I have been back in my training village for about a week, and I after that much time to process, I can officially express how excited I am!!
The first two days I was in Samokov last week I sat with my boss or whoever drinking beer or coffee and basically watching the world go by. "Going to Cafe" is the lifestyle here, but as I visual person, I was majorly struggling with the purpose God had for me there. I was hearing about the youth I would be working with, but I was mentally missing the connection.

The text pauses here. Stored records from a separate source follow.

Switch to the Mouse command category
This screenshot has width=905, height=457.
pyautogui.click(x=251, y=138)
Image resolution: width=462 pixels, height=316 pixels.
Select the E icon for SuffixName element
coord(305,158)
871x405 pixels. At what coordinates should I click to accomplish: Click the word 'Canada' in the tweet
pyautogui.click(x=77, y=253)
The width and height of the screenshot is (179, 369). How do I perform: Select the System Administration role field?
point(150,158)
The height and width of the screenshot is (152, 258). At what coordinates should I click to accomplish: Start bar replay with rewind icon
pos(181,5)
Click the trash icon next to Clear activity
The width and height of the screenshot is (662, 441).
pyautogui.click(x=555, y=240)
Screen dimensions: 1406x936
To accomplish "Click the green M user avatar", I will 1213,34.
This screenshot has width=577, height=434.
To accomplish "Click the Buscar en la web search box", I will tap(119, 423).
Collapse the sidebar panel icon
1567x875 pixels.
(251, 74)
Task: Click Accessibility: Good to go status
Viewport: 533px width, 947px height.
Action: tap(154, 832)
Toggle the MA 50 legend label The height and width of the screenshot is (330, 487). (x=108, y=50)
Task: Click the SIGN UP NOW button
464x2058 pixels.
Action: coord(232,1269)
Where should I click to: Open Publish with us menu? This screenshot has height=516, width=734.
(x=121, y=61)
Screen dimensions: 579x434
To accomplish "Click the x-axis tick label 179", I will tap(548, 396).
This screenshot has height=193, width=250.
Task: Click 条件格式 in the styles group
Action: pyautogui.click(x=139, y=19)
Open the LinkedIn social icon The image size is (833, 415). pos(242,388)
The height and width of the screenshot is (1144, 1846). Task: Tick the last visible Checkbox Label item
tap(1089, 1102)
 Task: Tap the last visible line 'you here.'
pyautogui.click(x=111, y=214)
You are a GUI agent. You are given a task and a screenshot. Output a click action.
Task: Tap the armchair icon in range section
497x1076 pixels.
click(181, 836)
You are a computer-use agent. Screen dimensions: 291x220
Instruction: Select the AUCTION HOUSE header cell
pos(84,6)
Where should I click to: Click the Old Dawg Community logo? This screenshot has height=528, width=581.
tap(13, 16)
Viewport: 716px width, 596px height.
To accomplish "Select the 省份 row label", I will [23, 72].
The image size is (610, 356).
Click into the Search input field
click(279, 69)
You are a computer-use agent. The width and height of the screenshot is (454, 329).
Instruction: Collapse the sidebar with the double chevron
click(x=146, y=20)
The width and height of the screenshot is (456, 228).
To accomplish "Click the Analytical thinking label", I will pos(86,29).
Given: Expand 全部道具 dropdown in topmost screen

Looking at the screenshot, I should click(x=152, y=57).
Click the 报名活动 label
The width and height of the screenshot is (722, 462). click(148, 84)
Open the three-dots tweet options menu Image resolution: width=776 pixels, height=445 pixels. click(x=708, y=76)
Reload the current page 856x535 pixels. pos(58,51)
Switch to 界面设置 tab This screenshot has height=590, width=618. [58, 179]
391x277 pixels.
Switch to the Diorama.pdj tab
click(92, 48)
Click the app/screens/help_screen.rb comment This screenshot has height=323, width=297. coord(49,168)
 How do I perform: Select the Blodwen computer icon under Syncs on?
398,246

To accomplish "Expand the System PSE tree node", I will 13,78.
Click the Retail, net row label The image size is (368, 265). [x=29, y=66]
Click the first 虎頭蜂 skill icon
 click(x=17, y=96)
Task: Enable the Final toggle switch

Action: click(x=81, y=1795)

Then, on Friday, we went into the Roma (one of the top 2 minority groups in Bulgaria) neighborhood ("Mahala" in Bulgaria) and I was blown away. Samokov is a major tourist destination because it lays at the foothills of Borovets, the international ski resort. I will be living in one of the coldest regions in Bulgaria, and none of the houses in the Mahala were insulated. There is no drainage system, so the sewage just runs down the streets already filled with trash. In the Roma culture girls get married very young (as young as 12 sometimes...), and start families immediately. The school in Samokov doesn't even offer grades past the 9th. Most of the Roma community doesn't even leave the neighborhood...
My first year in college I wrote a paper that turned some heads in my Global class... The topic was female circumcision, and in many ways, I defended the practice. No, I do NOT think it is morally correct or even justifiable, but what right do we have as Americans to walk into a culture that is not our own and demand they change their religious practices of hundreds of years? I proposed that we supported cultures that chose to engage in such practices by offering them health knowledge and resources to keep things safe. If people aren't open to change, they will resist EVERY motion of improvement. If you offer doctors and sterile environments, you allow them to still practice their traditions, while promoting health and safety.
I feel very similar about my future role in Samokov. I am not there to cause drastic change or force anyone to deviate from a lifestyle they believe to be true and appropriate. I am however, there to encourage them to think forwardly and to strive for advancement. I can't wait to encourage young girls to stay in school a little longer, but not by belitting the traditions of starting a young family. I thrive on the idea of encouraging the mixing of races and tearing down ethnic walls...
But I am NOT going to Samokov to force change. I am going as a change
agent to broaden horizons and encourage the betterment of their lives using resources and knowledge they already have.
And THAT folks, is why I chose Peace Corps.... :)
God knows I'm not strong enough with this, but I am so excited (and honestly? Terrified) to know I don't need to be. I always seem to acquire the strength I need, and I know this is no different situation.
Its going to be a long, hard, emotional two years, but I can't wait to see God work through me and teach me things I never thought I would know.
Samokov as a whole is a BEAUTIFUL city (the international ski resort of Borovets is right up the road), and if you didn't know the Roma community was there, you would have no clue any of this was going on. Most Roma don't even leave the neighborhood... Those are the things that drew me to New York this past year - seeing the drastic juxtaposition between the richest of the rich and the poorest of the poor, and yet again I will be driven by that here in Bulgaria.
I won't be moving to Samokov for another month, but I can't wait to share my experiences and the fruit of so many thoughts/prayers from my family and friends back home!!